The repertoire draws on traditional choral works by Handel, Mozart, Haydn, Bach and Dvořák as well as music by 20th-century and more contemporary composers such as Edward Elgar, William Walton, John Rutter, Karl Jenkins and Will Todd. A recent innovation was a "Jazz Choral Concert" in November 2011 at which Will Todd's Mass in Blue was performed at the Landau Forte College, Derby.

The choir has enjoyed five successful overseas tours to Italy (2004 & 2005), Germany (2008), the Czech Republic (2011) and most recently to Hungary (2013) where DCU and friends gave two concerts in Budapest, performing two challenging pieces: Poulenc's Gloria and Duruflé's Requiem.

One of the longest-serving members of the committee was Ken Spruce, who served as the Hon. Secretary of the choir from 1969 – 2000 and then as chairman from 2000 to 2009. In the early 1990s, he was appointed Chairman of the National Federation of Music Societies for the East Midlands region. In 2001 he was honoured with a Highly Commended Civic Award from the City of Derby for his outstanding work whilst he was secretary of the choir.

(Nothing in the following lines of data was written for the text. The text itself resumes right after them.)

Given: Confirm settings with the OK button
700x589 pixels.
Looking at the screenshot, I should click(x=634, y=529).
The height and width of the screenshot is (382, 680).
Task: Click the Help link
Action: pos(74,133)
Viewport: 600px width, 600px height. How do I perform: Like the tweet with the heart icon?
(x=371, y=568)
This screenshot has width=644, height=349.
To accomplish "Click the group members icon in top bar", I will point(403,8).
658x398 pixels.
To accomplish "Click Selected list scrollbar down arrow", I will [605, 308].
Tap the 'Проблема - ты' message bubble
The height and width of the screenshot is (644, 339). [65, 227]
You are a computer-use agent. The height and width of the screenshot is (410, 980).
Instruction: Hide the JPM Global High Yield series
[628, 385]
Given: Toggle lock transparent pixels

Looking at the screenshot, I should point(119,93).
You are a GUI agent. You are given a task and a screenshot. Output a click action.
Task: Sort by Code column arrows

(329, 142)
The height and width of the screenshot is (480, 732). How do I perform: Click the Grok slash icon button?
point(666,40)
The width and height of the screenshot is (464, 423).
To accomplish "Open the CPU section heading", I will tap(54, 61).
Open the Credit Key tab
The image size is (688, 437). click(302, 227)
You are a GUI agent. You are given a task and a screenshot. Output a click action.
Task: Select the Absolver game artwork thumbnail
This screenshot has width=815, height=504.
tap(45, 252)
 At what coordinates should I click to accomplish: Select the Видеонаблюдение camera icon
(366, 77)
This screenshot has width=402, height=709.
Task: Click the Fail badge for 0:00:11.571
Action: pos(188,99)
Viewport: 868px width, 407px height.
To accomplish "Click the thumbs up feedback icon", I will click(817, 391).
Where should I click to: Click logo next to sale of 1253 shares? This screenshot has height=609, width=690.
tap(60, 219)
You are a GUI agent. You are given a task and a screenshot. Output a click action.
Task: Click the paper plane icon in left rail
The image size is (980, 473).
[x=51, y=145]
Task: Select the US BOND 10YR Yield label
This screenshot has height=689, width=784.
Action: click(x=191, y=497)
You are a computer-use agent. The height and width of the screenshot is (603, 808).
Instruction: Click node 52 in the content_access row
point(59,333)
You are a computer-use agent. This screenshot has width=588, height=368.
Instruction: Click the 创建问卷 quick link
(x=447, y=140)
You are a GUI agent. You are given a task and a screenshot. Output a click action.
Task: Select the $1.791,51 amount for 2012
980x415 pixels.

One of the longest-serving members of the choir, Peter Haslam, died on 19 March 2012. He was a member of the bass section for over 50 years rarely missing a rehearsal or concert. He was chairman from 1962 to 1971 and was granted Life Membership in 1990. In 1965, he published a booklet called "Derby Choral Union – The First Hundred Years" which has been an invaluable source of archival information for this article.

A succession of first-class Musical Directors, a dedicated committee, an enthusiastic membership, a commitment to performances of the highest quality, and the ability to adapt to social changes over almost 150 years has ensured the survival of Derby Choral Union and made it one of the leading choral societies in the East Midlands region.